Passage fourni:
--

Aristote distingue différentes finalités. Le bien final auquel tend chaque être est son ultime perfection. Un premier achèvement vient de la forme et un second de l'opération. A ce dernier stade, il faut encore remarquer que certaines fins sont les opérations elles-mêmes tandis que d'autres sont les œuvres qui en résultent. Il y a en effet deux sortes d'opérations : l’une telle que voir, vouloir ou comprendre, reste inhérente à l'agent, et se nomme proprement acte, alors que l'autre qui se sert d'une matière extérieure, est appelée réalisation. Tantôt cette matière n'est qu'un instrument : l’équitation se sert du cheval, et la musique de la cithare, tantôt elle est transformée lorsque par exemple, un artisan fabrique une maison ou un lit.

 

Les deux premiers types d'opérations n'ont pas le résultat pour but, mais sont leur propre fin. Le premier est cependant plus noble que le second, car il reste immanent. Le troisième est une sorte de génération dont la fin est l’objet créé, et les opérations de ce genre ont l'œuvre pour but. Toute œuvre qui finalise une opération est nécessairement meilleure que celle-ci, comme l'être engendré est préférable à l'acte de la génération. La fin est plus importante que les opérations qui lui sont ordonnées, et ces dernières ne tirent leur bonté que d'elle.

 

Puis Aristote compare les pratiques et les actes avec leurs fins. Tout d'abord, des mouvements différents ont des orientations différentes. Les opérations, les arts et les sciences sont très variés, et visent des buts divers, car fins et moyens se répondent. Qui ne voit, en effet, que la santé est le but de la médecine, la navigation celui de la construction navale, la victoire celui de l'armée et la richesse celui de l’économie ou du budget domestique (selon l'opinion courante, car l'auteur prouve dans la politique que la richesse n'est pas le but de la vie économique, mais un de ses moyens).

--

Extrait de données:
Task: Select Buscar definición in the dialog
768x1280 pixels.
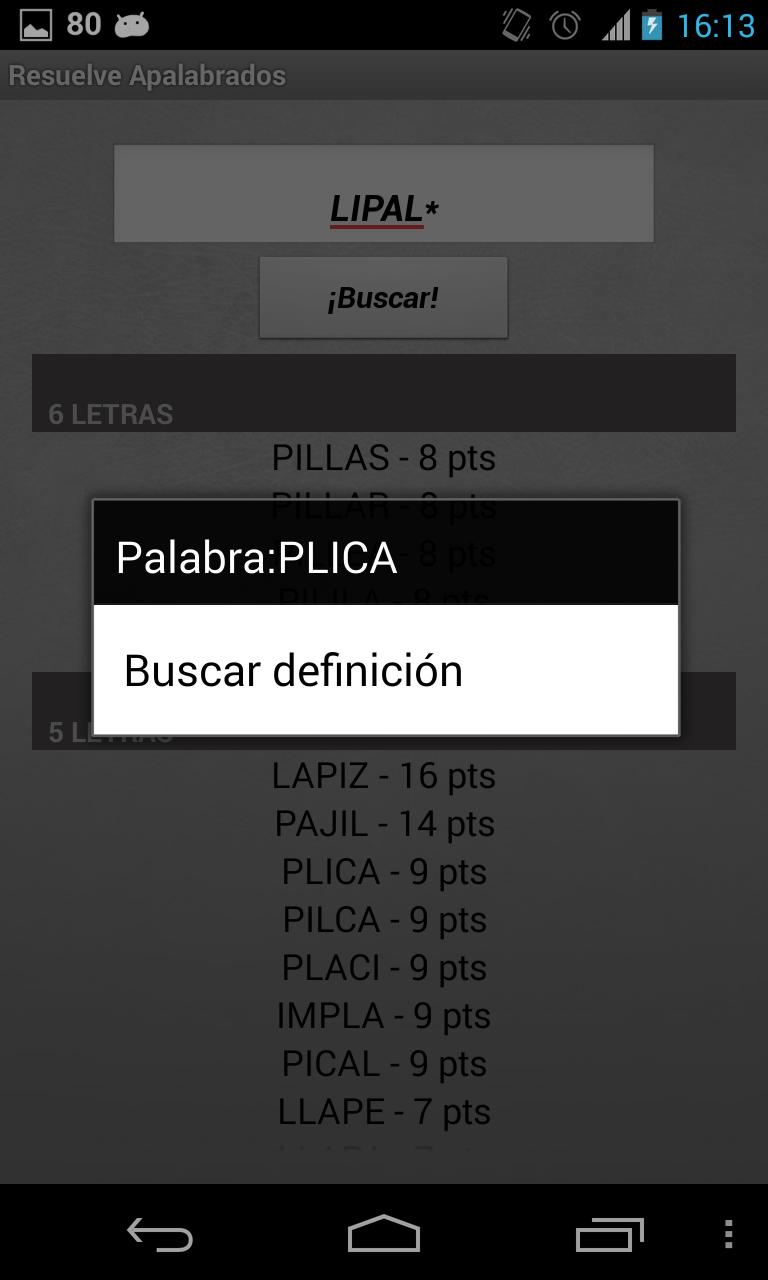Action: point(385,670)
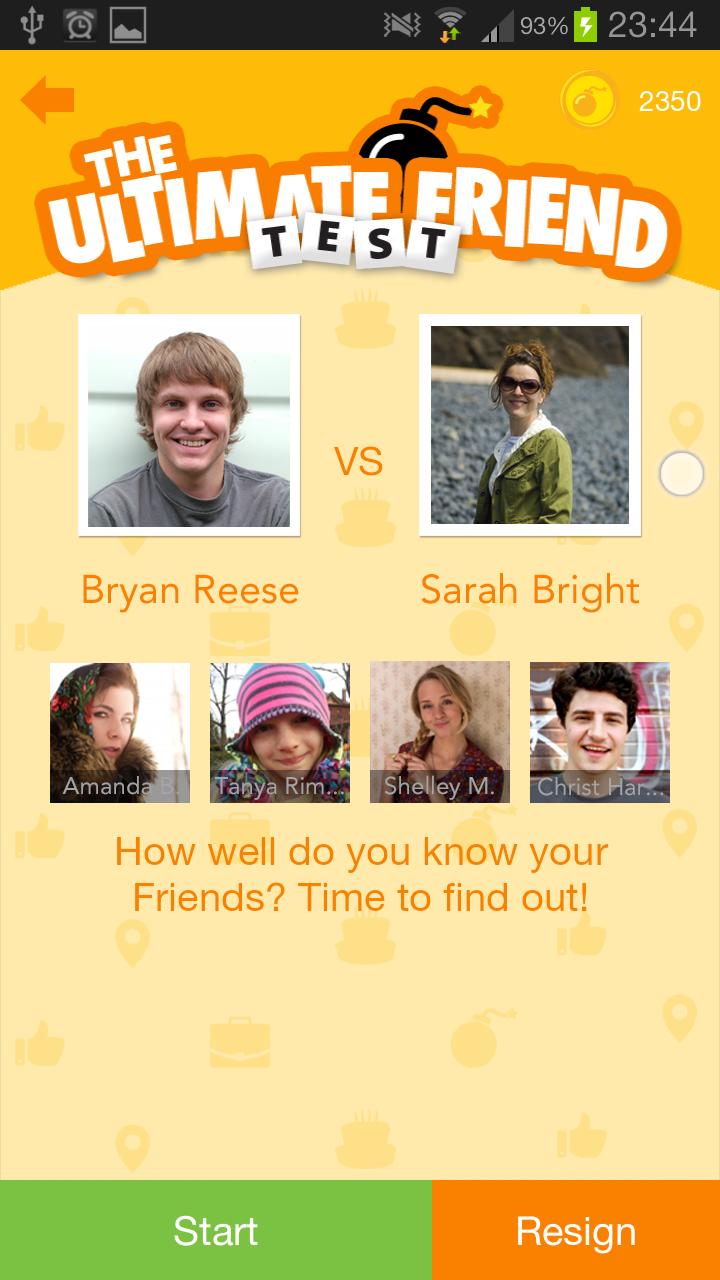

--

Objectifs:
[1] Dans le passage sur Aristote, quel nom porte l'opération qui reste inhérente à l'agent ?
[2] Recopiez, s'il vous plaît, dans le passage sur Aristote, tout ce qui va de « Les deux premiers » jusqu'à « bonté que d'elle. ».

Réponses fournies:
[1] Elle se nomme proprement acte.

[2]
Les deux premiers types d'opérations n'ont pas le résultat pour but, mais sont leur propre fin. Le premier est cependant plus noble que le second, car il reste immanent. Le troisième est une sorte de génération dont la fin est l’objet créé, et les opérations de ce genre ont l'œuvre pour but. Toute œuvre qui finalise une opération est nécessairement meilleure que celle-ci, comme l'être engendré est préférable à l'acte de la génération. La fin est plus importante que les opérations qui lui sont ordonnées, et ces dernières ne tirent leur bonté que d'elle.